JERUSALEM - Israel’s prime minister pledged to free more than 150 Palestinian prisoners in a meeting Wednesday with President Mahmoud Abbas, a gesture meant to energize their sluggish peace talks.
The release could also boost the prestige of the embattled Palestinian leader, whose Fatah movement is engaged in a tense power struggle with the militant Islamic Hamas.
The meeting at Prime Minister Ehud Olmert’s official Jerusalem residence was the first since the Israeli premier announced last week that he would resign next month because of corruption investigations against him. Palestinians have been seeking assurances that peace talks, started with great fanfare at a U.S.-sponsored conference last November, would continue despite Israel’s political turmoil.

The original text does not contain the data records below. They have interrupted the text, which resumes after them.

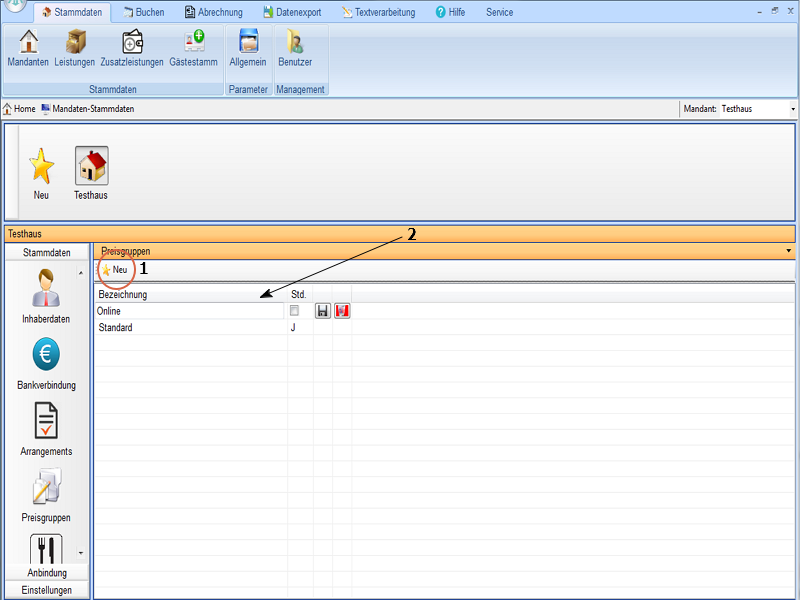Click the Neu button in Preisgruppen toolbar

pos(114,270)
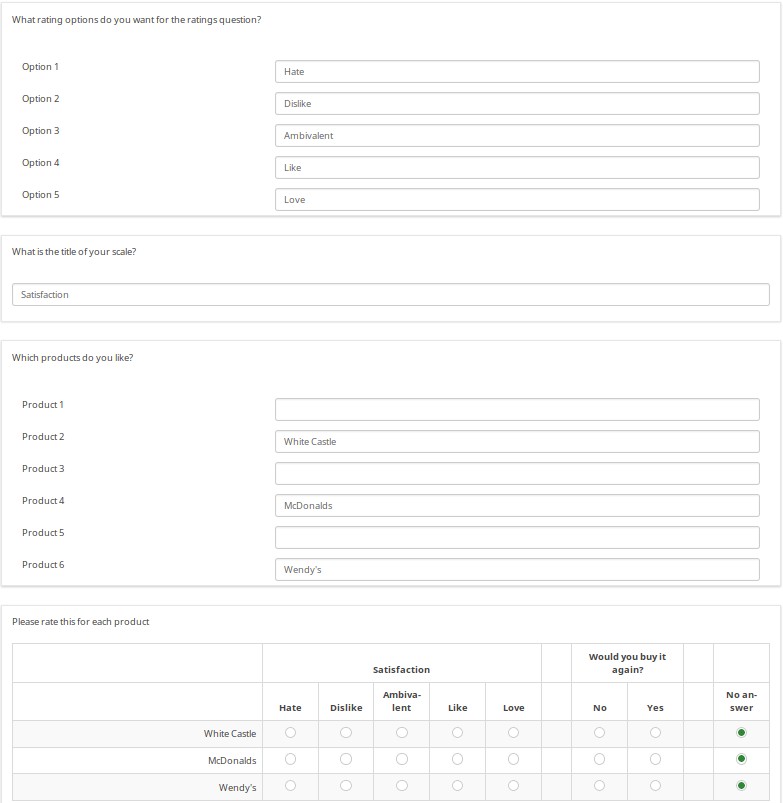Select Ambivalent rating for Wendy's
The height and width of the screenshot is (803, 783).
[402, 786]
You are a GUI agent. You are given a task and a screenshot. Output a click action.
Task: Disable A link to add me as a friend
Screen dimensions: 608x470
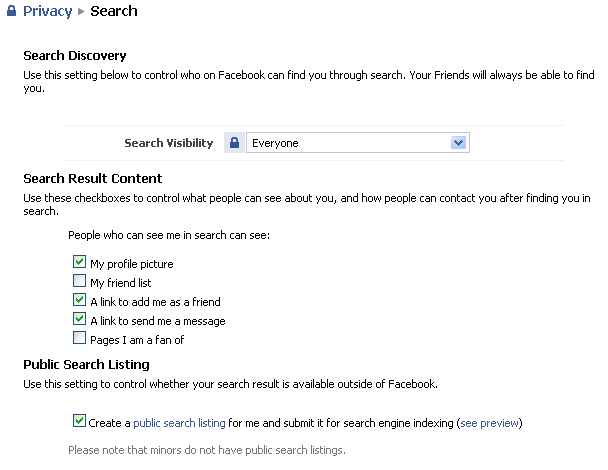tap(79, 300)
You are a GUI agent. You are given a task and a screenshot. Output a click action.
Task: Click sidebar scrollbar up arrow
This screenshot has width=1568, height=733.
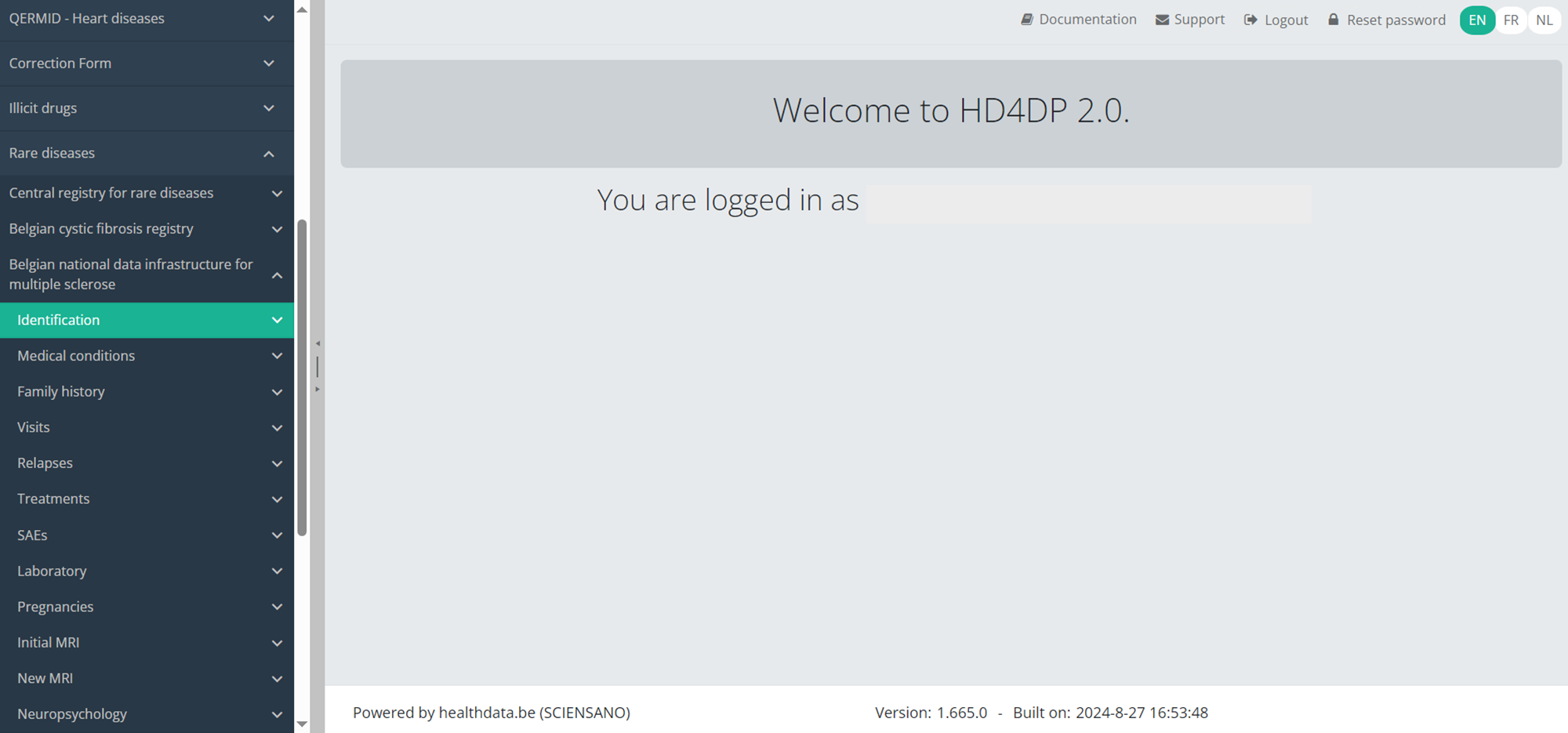(x=302, y=10)
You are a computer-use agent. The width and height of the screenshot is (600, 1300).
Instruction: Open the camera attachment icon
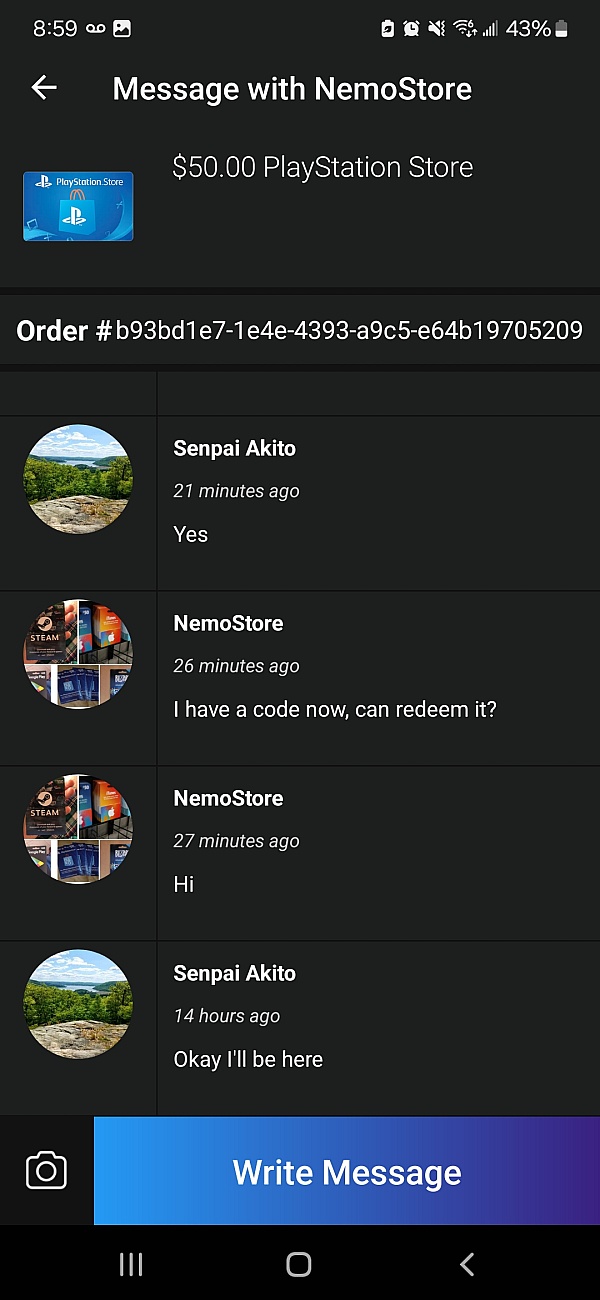46,1171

Olmert says he is determined to press ahead with peace efforts as long as he is in office. Because of Israel’s complicated political system, his term could extend into next year.
The Olmert-Abbas summit came on the day Israel freed five Palestinian prisoners as part of its exchange with Hezbollah guerrillas to bring back the bodies of two soldiers captured in 2006.

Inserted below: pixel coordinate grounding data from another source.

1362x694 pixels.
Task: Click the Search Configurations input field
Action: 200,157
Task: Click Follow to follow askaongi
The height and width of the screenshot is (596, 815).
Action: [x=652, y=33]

With Hamas demanding freedom for several hundred prisoners in exchange for Sgt. Gilad Schalit, an Israeli soldier also captured in 2006, Abbas needs to show his people that he can win freedom for prisoners in Israeli jails by peaceful means, as opposed to the militants’ tactics of attacks and abductions.
However, the modest numbers Abbas achieved were not likely to prompt celebration among Palestinians or reduce Hamas’ influence. Palestinian negotiator Saeb Erekat said that on Aug. 25, “more than 150″ prisoners would be freed, out of about 11,000 held by Israel.

Israeli government spokesman Mark Regev said prisoners would be released this month “as a confidence-building measure, as a gesture of good will.”
But it was seen highly unlikely that Olmert would agree to a key Abbas demand: freedom for Marwan Barghouti, the highest Fatah official in Israeli custody, who is serving multiple life terms for involvement in deadly attacks on Israelis. Israeli officials said only that Olmert did not commit to specific names.

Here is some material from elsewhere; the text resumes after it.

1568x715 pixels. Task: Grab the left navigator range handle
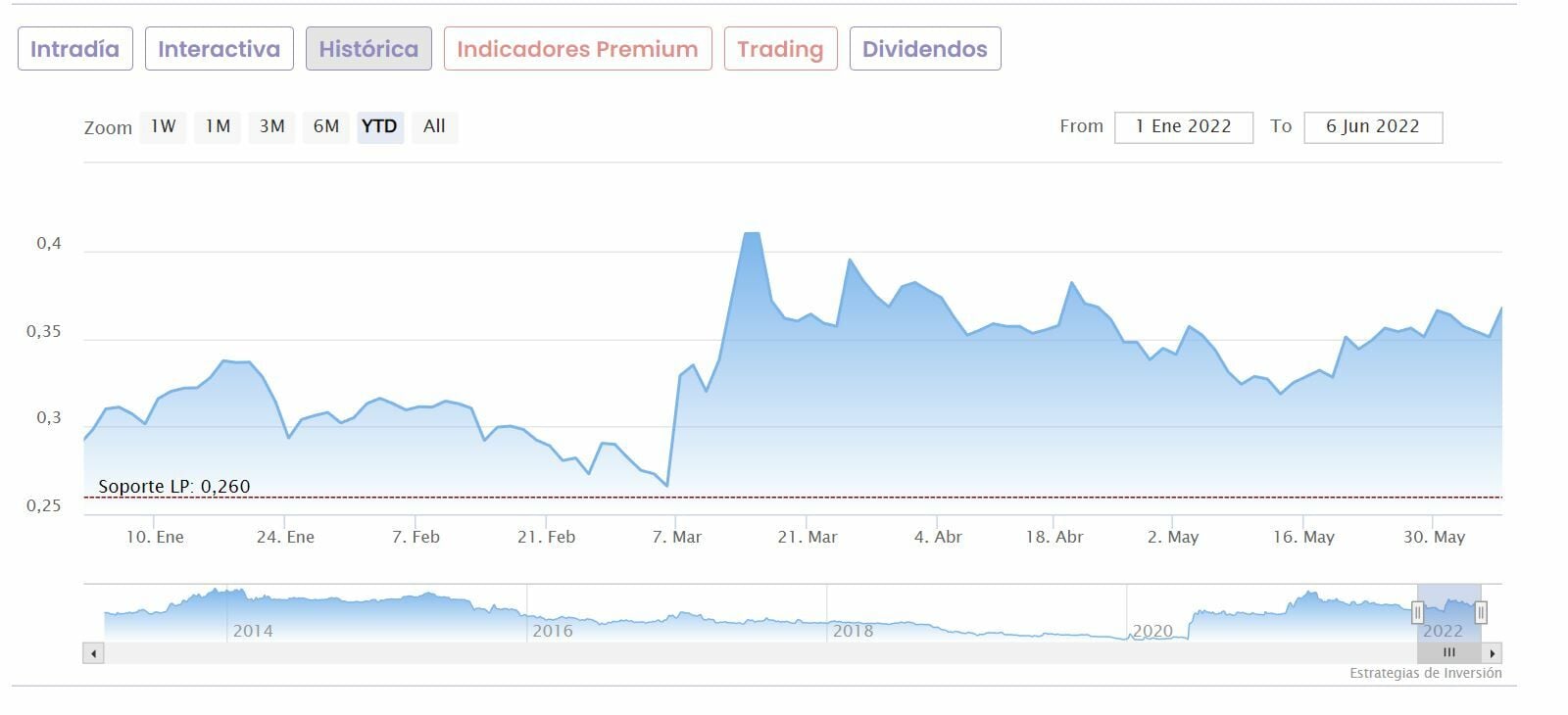click(1417, 613)
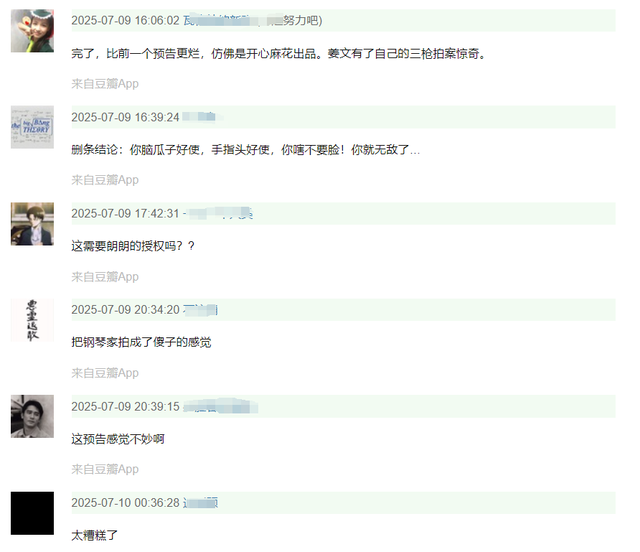Click the anime boy avatar
This screenshot has width=640, height=552.
tap(32, 224)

Barghouti is also said to be on the list of prisoners Hamas wants released in exchange for the soldier it is holding, but Israel is unlikely to give that kind of boost to the Islamic militants, who do not recognize Israel and have sent dozens of suicide bombings to attack Israelis.

Over the past week, tensions have flared again between Hamas and Abbas’ Fatah, starting with a bombing in Gaza that killed five Hamas militants and a girl. Hamas reacted with mass arrests of Fatah loyalists and Fatah hit back with arrests in the West Bank. Then over the weekend, Hamas launched an assault on a Fatah stronghold in Gaza City, an operation that ended with 11 dead, dozens wounded and about 90 Fatah fugitives fleeing Gaza for the West Bank.

On Tuesday a Hamas official hinted darkly of a Hamas uprising similar to its sweep through Gaza last year, when it expelled Fatah forces and took over the territory.
After nightfall Palestinians fired a rocket at Israel from Gaza, the military said, in violation of a June 18 cease-fire. It exploded harmlessly in a field.
Israel is trying to stay out of the internal Palestinian conflict, but it is negotiating with Abbas while boycotting Hamas as a terror group.
Some Israelis have hinted that Barghouti, who had broad contacts with Israeli doves, might be freed someday — but probably in the context of significant progress toward a peace accord. Israel’s official position is that Palestinians convicted in fatal attacks cannot be freed.
However, it has made exceptions, most recently three weeks ago when it released Lebanese prisoner Samir Kantar as part of the Hezbollah deal. Kantar was convicted of the 1979 killing an Israeli father, his daughter and a policeman.
Erekat said Abbas asked for release of imprisoned politicians, including Barghouti, as well as hundreds who have served more than 20 years in prison, women and minors. But Erekat said the criteria were not agreed on at the meeting.